Zookeeper
Use kettle to convert an XML document into a data table structure
Read and parse the XML file in kettle's get data from XML step and XML input stream (Stax) step. The get data from XML step is parsed using Dom, which consumes a lot of memory and is not desirable when the file is large. The XML input stream (Stax) Step parses large and complex files in different ways and can quickly load data. Therefore, we recommend that you use this step.
The following example shows how to use this step. The content of the source XML file is as follows:
<? XML version = "1.0"?>
<Timeseries>
<Measurementyear = "2000" type = "parmname" text = "parmname">
<! -- Value ofitem named a in 2000 is 8.5 -->
<Itemname = "A"> 8.5 </item>
<Itemname = "B"> 9.8 </item>
</Measurement>
<Measurementyear = "2001" type = "parmname" text = "parmname">
<Itemname = "A"> 12.2 </item>
<Itemname = "B"> 9.4 </item>
</Measurement>
<Measurementyear = "2002" type = "parmname" text = "parmname">
<Itemname = "A"> 11.1 </item>
<Itemname = "B"> 7.2 </item>
</Measurement>
</Timeseries>
The format of the data to be parsed into a data table is as follows:
Use the following steps to implement this function
Xmlinput stream (Stax): loading XML documents in stream mode
Filter row: Remove irrelevant document elements
Switch/case step: Separate Level 1 (measurement) and level 2 (item)

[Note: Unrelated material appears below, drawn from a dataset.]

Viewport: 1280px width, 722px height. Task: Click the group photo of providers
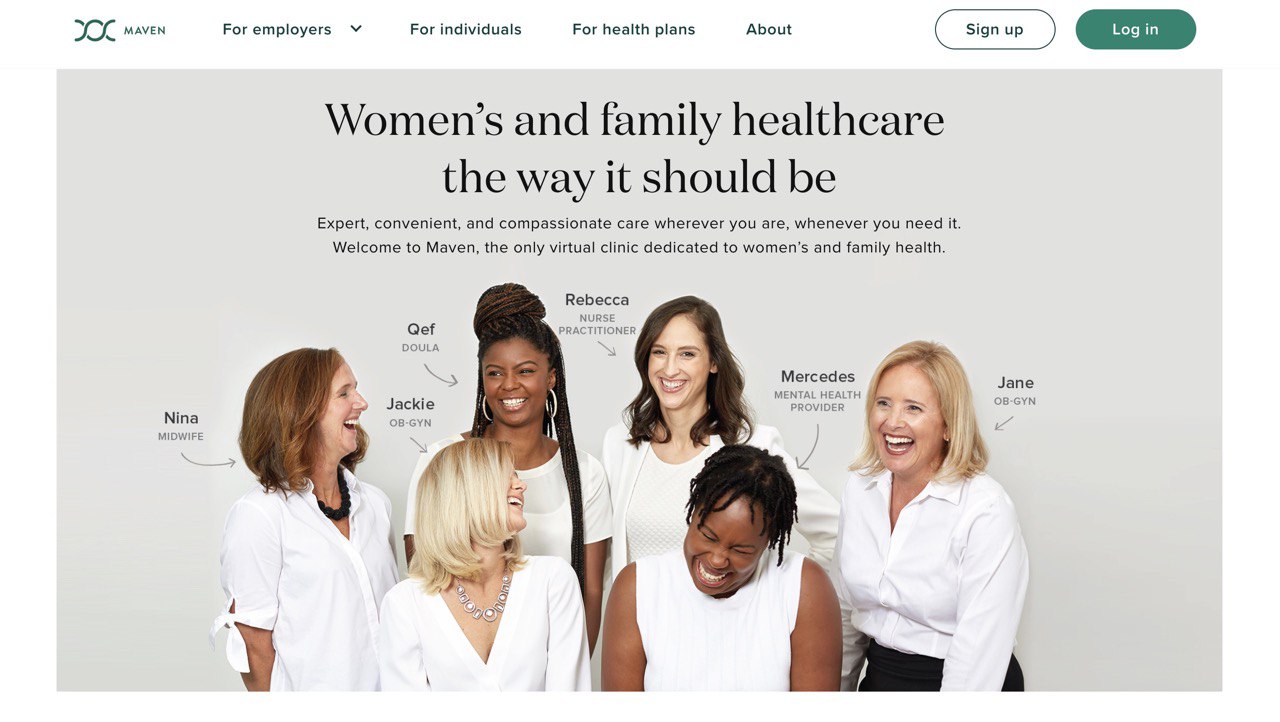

Rowdenormaliser: converts multiple rows at Level 2 into one row (row column)
Mergejoin: Merge child elements to the first row (add column)

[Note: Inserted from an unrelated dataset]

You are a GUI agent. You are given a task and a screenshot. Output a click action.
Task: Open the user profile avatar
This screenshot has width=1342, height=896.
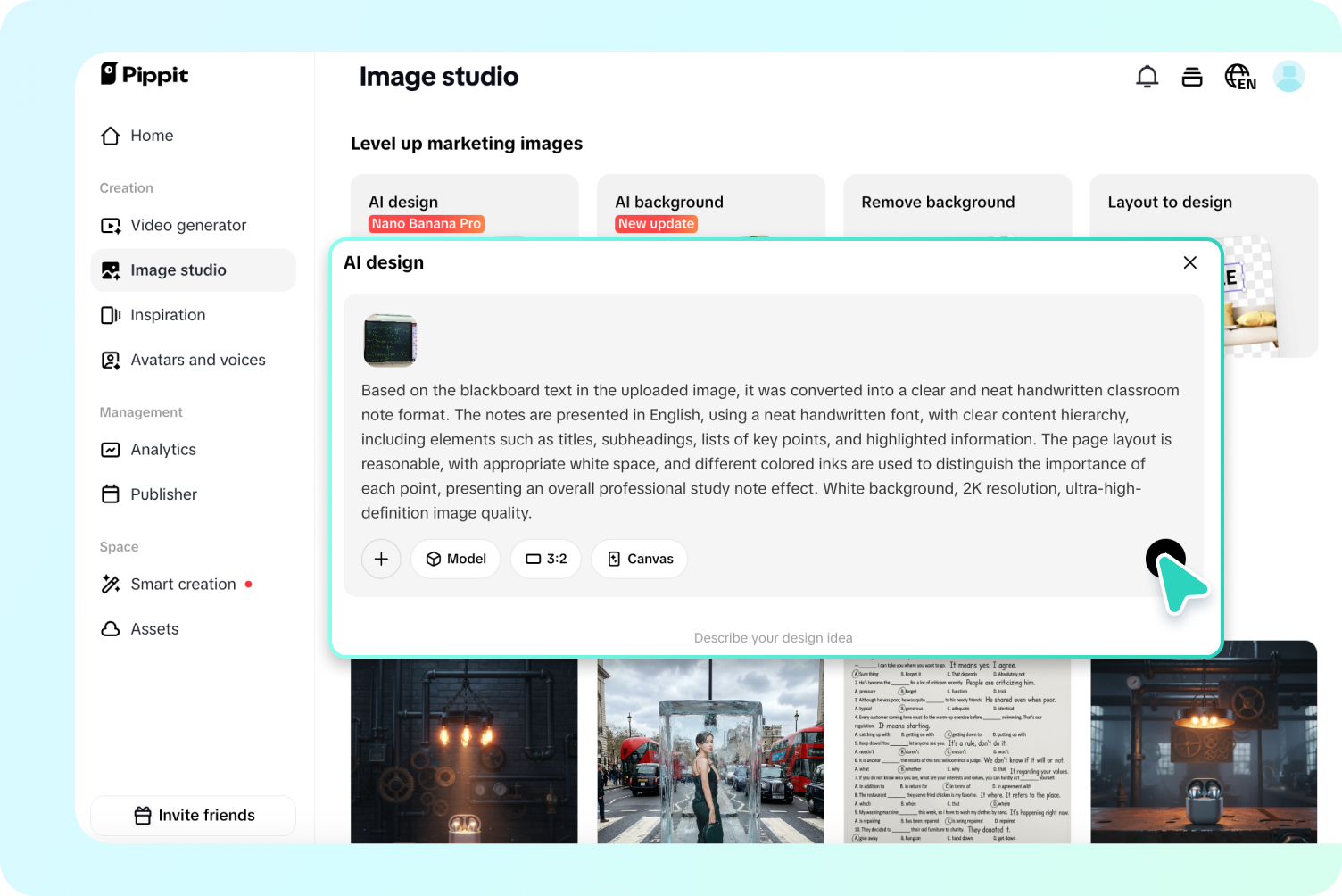point(1288,77)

The example can beDownload here
Rowdenormaliser steps
The easiest way to understand the execution is to preview the execution results without steps (you can directly view the data stream in version 5.x) to display the execution principle of this step.
Mergejoin procedure
Merge two streams from different data sources. In fact, the join principle in SQL is the same, except that kettle is used for stream data, not table data. It is very important that the stream data should be sorted by the key (used in join). The first step in this column is sorted when the XML file is loaded, therefore, the "Sort rows" step is not selected.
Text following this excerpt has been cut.